Surprisingly, the first known "hacker" showed up a very long time ago. This story from Listverse will tell you a little history of the man and of his famous hack.
Nevil Maskelyne Hacked A Wireless Telegraph Demonstration: 1903
Photo credit: Perpetual Efforts in Futility
The second it became physically possible to hack into something, somebody did it. That somebody’s name was Nevil Maskleyne, history’s first hacker, and he was around a lot earlier than you might expect. He hacked into a live telegraph demonstration in 1903.

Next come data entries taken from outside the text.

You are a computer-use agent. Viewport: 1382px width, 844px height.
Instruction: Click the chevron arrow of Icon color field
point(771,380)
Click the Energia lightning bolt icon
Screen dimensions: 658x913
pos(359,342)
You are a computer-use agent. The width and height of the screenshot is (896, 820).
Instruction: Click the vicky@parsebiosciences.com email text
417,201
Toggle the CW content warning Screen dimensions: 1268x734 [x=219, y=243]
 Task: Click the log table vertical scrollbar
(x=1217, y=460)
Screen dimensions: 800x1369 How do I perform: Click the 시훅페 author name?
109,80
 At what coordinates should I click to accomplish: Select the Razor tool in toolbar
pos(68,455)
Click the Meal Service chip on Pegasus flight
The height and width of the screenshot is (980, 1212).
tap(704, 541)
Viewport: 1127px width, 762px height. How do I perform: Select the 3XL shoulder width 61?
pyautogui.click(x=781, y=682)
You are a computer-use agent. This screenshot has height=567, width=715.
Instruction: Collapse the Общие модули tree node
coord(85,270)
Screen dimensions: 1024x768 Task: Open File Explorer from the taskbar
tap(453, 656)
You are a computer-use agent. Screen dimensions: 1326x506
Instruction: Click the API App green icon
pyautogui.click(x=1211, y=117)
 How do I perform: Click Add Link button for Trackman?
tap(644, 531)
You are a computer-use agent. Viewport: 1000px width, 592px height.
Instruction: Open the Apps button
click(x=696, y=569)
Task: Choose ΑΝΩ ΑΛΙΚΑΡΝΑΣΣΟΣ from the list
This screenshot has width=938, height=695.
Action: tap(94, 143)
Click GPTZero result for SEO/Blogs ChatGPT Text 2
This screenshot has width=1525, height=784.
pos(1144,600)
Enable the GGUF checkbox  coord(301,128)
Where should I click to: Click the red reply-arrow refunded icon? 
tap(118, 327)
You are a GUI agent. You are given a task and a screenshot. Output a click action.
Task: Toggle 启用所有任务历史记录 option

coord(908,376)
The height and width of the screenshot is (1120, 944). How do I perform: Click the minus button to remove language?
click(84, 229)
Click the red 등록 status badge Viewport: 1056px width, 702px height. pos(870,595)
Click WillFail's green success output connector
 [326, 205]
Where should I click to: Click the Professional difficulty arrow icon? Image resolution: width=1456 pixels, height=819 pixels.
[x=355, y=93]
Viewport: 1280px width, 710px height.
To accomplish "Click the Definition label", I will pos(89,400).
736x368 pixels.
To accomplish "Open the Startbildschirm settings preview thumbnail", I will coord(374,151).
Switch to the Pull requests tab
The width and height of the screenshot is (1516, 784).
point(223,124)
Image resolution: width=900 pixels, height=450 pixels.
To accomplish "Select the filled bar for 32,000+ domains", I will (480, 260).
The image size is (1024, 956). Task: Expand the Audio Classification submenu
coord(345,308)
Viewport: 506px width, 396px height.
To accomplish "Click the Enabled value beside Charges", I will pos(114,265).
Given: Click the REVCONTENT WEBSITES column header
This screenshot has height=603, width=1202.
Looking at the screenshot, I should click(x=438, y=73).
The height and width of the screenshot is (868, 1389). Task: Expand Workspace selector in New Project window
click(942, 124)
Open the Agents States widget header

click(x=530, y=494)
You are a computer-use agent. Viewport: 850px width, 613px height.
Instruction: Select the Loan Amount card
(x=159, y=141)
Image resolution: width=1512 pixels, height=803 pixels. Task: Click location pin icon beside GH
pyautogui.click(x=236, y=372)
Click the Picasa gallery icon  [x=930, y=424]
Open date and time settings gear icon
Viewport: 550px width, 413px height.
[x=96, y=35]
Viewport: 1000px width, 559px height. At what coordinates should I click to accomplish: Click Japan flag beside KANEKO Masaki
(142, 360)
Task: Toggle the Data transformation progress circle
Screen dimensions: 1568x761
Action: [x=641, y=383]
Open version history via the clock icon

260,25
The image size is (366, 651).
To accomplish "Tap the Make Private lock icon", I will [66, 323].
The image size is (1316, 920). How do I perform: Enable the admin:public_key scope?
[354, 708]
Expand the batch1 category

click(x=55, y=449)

Maskleyne didn’t even wait for wireless telegraphs to go on the market; he hacked into one of the first demonstrations. Its creator, Guglielmo Marconi, was putting on a presentation to show how it worked. Marconi wanted to prove to the public that his wireless telegraphs were secure and that anything they sent would be completely private.
As the presentation began, though, his telegraph started tapping out a strange message. First, it just beeped out the word “Rats” over and over again. Then it started punching out a limerick. “There was a young fellow of Italy,” it said, poking fun at Marconi, “who diddled the public quite prettily.”
Marconi was publicly humiliated. He didn’t have to wait long, though, to find out who was behind it. Maskleyne wrote papers bragging about what he’d done. He’d done it, he insisted, for the public good. They needed to know that if they were going to start sending messages without wires, their information wouldn’t stay private.
Well, now we know a bit more about the man and the door he opened to the rest of his kind. Funny how things like this always seem to get started as "for the public good", isn't it?
Coffee out on the patio this mornng.